* Objective
Please format the entries in the stretch from the line containing "Viewport: 231px width, 173px" through the line containing "point(90,80)" as a two-column CSV with the headers request and answer. Give one row per entry, with each field in double quotes and any line breaks replaced by spaces.

* Records
---+---

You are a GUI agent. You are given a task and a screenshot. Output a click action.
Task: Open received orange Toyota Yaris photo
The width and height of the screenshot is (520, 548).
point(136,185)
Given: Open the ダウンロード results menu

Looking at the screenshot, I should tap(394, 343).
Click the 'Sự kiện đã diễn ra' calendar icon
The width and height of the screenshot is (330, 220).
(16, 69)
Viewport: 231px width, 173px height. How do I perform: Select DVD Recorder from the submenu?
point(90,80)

---+---

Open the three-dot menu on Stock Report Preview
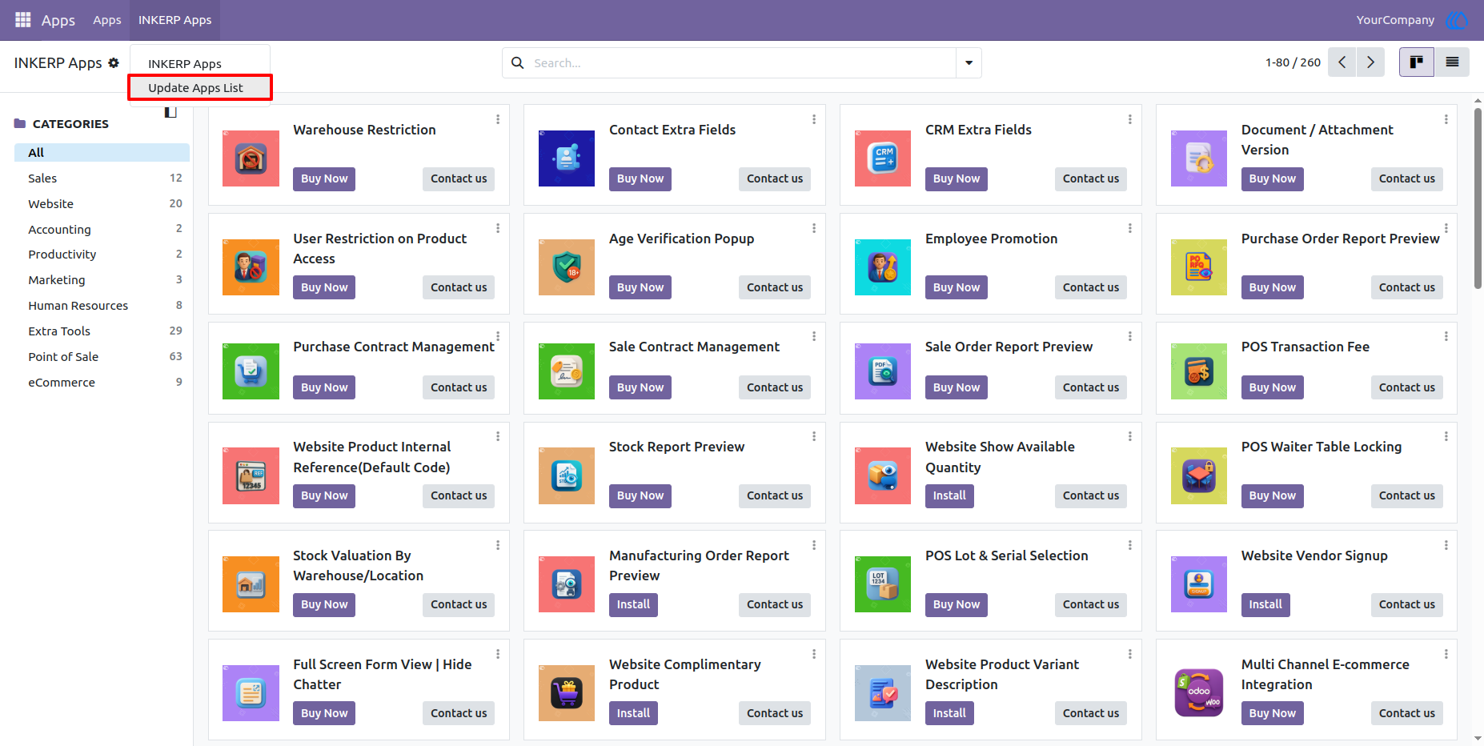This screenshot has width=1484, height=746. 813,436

---+---

* Task answer
request,answer
"Viewport: 231px width, 173px height. How do I perform: Select DVD Recorder from the submenu?","point(90,80)"